Excerpted text.
◇ ◇ ◇

‘Painfully obvious they were looking for the younger shake-‘n-bake folks at substantially less money’
I assume we would begin at the end. “Terminated” suddenly on a Friday afternoon by the new owner of an auto repair business I had successfully run for over 7 years, Sept. 10, 2010.
Prior to that enjoyed a career as a retail sales and facility manager for the Winston Tire Co. from Jan. of 1988 thru Dec. 2002 after 23 plus years as a supermarket manager back in my home state of Michigan. WOW! Jobless after over 47 years of continuous employment which of course included paying into unemployment funds, social security, etc … Two functions required my immediate attention, filing early for social security AND unemployment.
As to job search, certainly I “made the rounds” of all my contacts and aquaintences within our industry locally. Lots of good talk and ideas exchanged, but, painfully obvious they were looking for the younger “shake ‘n bake” folks at substantially less money. Ah! Age discrimination alive and well. Don’t blame or condem them, far too many years in their shoes.

◇ ◇ ◇

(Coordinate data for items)
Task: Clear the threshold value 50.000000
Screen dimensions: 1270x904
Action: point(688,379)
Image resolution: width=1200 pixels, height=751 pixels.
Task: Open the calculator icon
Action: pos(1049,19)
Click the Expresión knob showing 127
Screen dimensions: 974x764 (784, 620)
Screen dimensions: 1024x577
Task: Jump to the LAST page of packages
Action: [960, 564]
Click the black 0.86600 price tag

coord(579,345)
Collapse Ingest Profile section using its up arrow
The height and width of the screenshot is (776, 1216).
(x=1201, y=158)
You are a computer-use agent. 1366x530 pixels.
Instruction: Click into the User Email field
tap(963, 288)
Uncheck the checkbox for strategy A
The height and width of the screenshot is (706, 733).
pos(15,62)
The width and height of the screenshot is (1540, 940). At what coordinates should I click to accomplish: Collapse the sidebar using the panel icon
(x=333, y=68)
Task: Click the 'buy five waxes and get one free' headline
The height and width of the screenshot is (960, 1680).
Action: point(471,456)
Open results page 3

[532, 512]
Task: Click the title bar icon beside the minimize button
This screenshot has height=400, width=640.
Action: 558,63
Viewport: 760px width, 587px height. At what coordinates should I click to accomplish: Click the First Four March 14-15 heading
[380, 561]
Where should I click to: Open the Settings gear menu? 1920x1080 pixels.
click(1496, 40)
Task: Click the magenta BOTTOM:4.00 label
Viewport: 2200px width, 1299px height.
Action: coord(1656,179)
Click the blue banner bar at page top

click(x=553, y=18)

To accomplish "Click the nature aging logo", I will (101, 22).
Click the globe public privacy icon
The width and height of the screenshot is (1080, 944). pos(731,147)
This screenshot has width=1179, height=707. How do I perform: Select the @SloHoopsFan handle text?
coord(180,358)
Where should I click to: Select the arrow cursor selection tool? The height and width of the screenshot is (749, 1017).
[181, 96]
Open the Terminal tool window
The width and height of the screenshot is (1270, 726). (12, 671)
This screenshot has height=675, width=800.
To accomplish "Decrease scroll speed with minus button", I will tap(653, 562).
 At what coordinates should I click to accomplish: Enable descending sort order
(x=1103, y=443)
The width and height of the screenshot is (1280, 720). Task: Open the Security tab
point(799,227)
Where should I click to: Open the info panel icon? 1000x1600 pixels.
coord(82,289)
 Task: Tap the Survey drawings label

◇ ◇ ◇

What you need to do.
1. Write out the passage about losing the job word for word, starting with "Prior to that" and going on through "security AND unemployment.".
2. Repeat the entries exactly, starting with the first line of the entries and going on through the line with "Action: [960, 564]".

Responses.
1.
Prior to that enjoyed a career as a retail sales and facility manager for the Winston Tire Co. from Jan. of 1988 thru Dec. 2002 after 23 plus years as a supermarket manager back in my home state of Michigan. WOW! Jobless after over 47 years of continuous employment which of course included paying into unemployment funds, social security, etc … Two functions required my immediate attention, filing early for social security AND unemployment.

2.
Task: Clear the threshold value 50.000000
Screen dimensions: 1270x904
Action: point(688,379)
Image resolution: width=1200 pixels, height=751 pixels.
Task: Open the calculator icon
Action: pos(1049,19)
Click the Expresión knob showing 127
Screen dimensions: 974x764 (784, 620)
Screen dimensions: 1024x577
Task: Jump to the LAST page of packages
Action: [960, 564]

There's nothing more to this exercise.